‘The best feeling … to know that you’re helping out’



For three Cummins Inc. Seymour Engine Plant employees, volunteering at the Tri-County Conservation Club took on a special meaning.

Max Lance, Rebekah Gambrel and Stacy DeWeese grew up in the area of the Crothersville club and often went there to fish, camp, play basketball or horseshoes, participate in a gun shoot or purchase food during the popular fish fries.

But in recent years, they have seen the facility go downhill a little bit.

When Lance saw the conservation club on the list of projects for the 20th annual Jackson County United Way Day of Caring, he made sure he was a part of the work crew.

“Whenever I saw this on the list, I was all sorts of excited. I went through a lot of trouble to get traded to make sure I was on this particular project,” said Lance, a research and development technician at Cummins who lives near the conservation club.

“It gets hard watching it go downhill because you love it so much from being here when you were young. You hate to see it, but you almost feel helpless,” he said. “They’ve got a nice place here. It just needs a little TLC to get it back where it was.”

Lance, Gambrel and DeWeese were among 12 Cummins employees who spent time Friday painting the ceiling and tables inside the conservation club and spreading mulch, painting posts, picking up limbs and fixing horseshoe pits, a dam and a driveway outside the facility along East County Road 800S.

“You just remember when it was really nice when you were younger and how well taken care of it was,” Lance said. “Now, we’re all a little older, and people have kind of almost forgot about it, so I’m hoping that with all of this cleanup and stuff that we can get more people back down here and get some more revenue and get the place back like it was when we were young.”

Gambrel said she started going to the conservation club at a young age with her family.

“We would just come out and camp and fish and make a whole weekend of it,” said Gambrel, a Crothersville native who now lives in Seymour and works in materials at Cummins.

DeWeese said the basketball courts drew her out to the conservation club. She lives in nearby Austin and also works in materials at Cummins.

“I remember coming out here and playing basketball, and it was so pretty and so peaceful out here,” she said. “We would come out here and play for hours.”

Gambrel and DeWeese both said it meant a lot to them to help make improvements for the club.

“I haven’t been out here for a long time, so it’s kind of reminiscent, and it just feels good to be able to come back and see everything and be able to help fix it up,” Gambrel said.

“With so many negative things you’re hearing about around here anymore in southern Indiana, it’s kind of nice to be able to come back out here and fix it up a little bit,” DeWeese said.

Cummins had more than 600 of its employees volunteering with Day of Caring projects around the county.

Gambrel and DeWeese both said they are glad to work for a company that values community service.

“I’m just thankful because I haven’t had a lot of opportunities to volunteer at other places I’ve worked, so I think it’s great that Cummins allows their employees to do that,” Gambrel said. “I think it’s important to give back to the community. It really hits home when you get to come to a place where you grew up.”
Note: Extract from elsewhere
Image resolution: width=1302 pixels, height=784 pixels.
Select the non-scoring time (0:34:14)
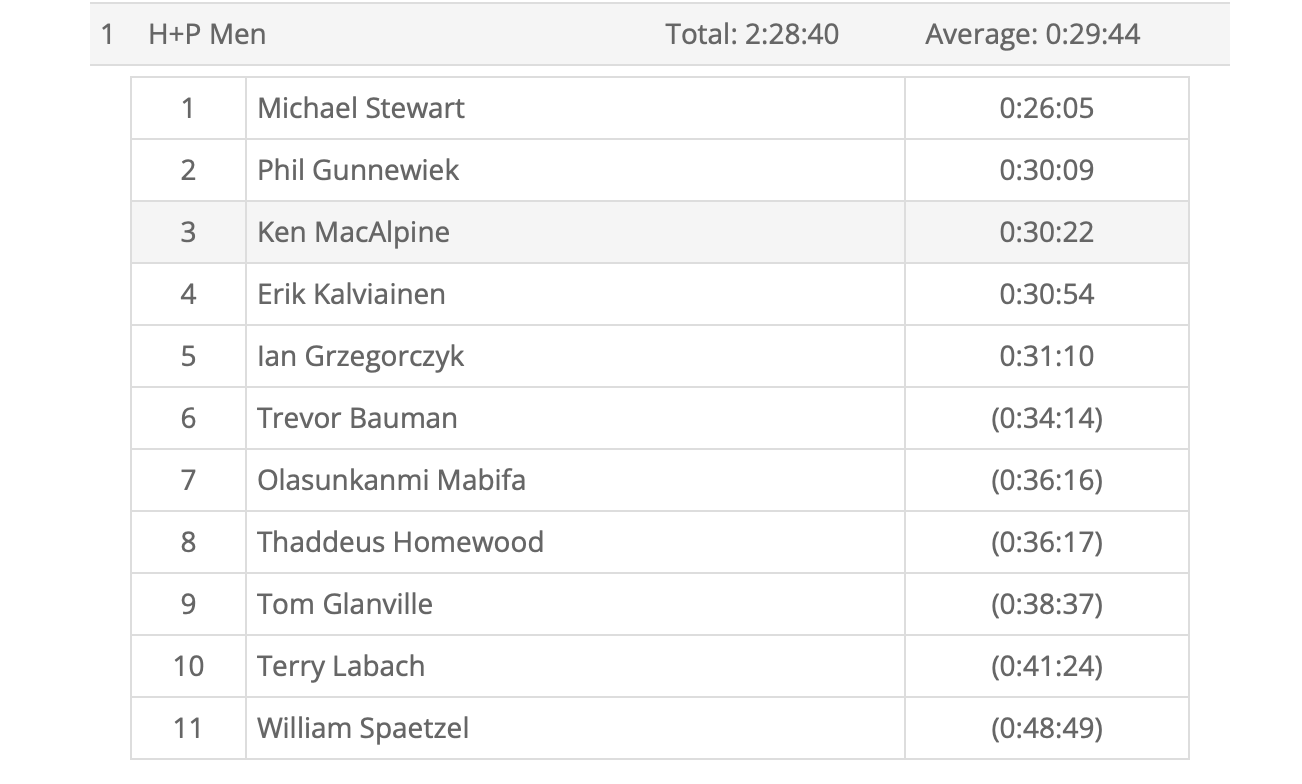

DeWeese has worked for Cummins for only about four months, but she already has seen the good work it does outside of the plant.

“I’ve worked at some good places, but it’s nice to work for a place that’s so passionate about giving back and family-oriented,” she said. “It’s really a big change, and I love it. It’s really nice.”

Now that upgrades have been made, members of the Cummins crew said they hope to visit the conservation club more often.

“I’ll maybe bring my nephew out here to play ball or something like that like I used to growing up,” DeWeese said.

“I just had my first kid, so I would love to bring him over here and let him fish here just like I did when I was younger,” Lance said. “The best feeling of (volunteering) is probably to know that you’re helping out not only me, but other people get to bring their kids back here. With it being fixed up, it’s a lot easier to bring them here and know that everything is going to be happy, healthy and safe.”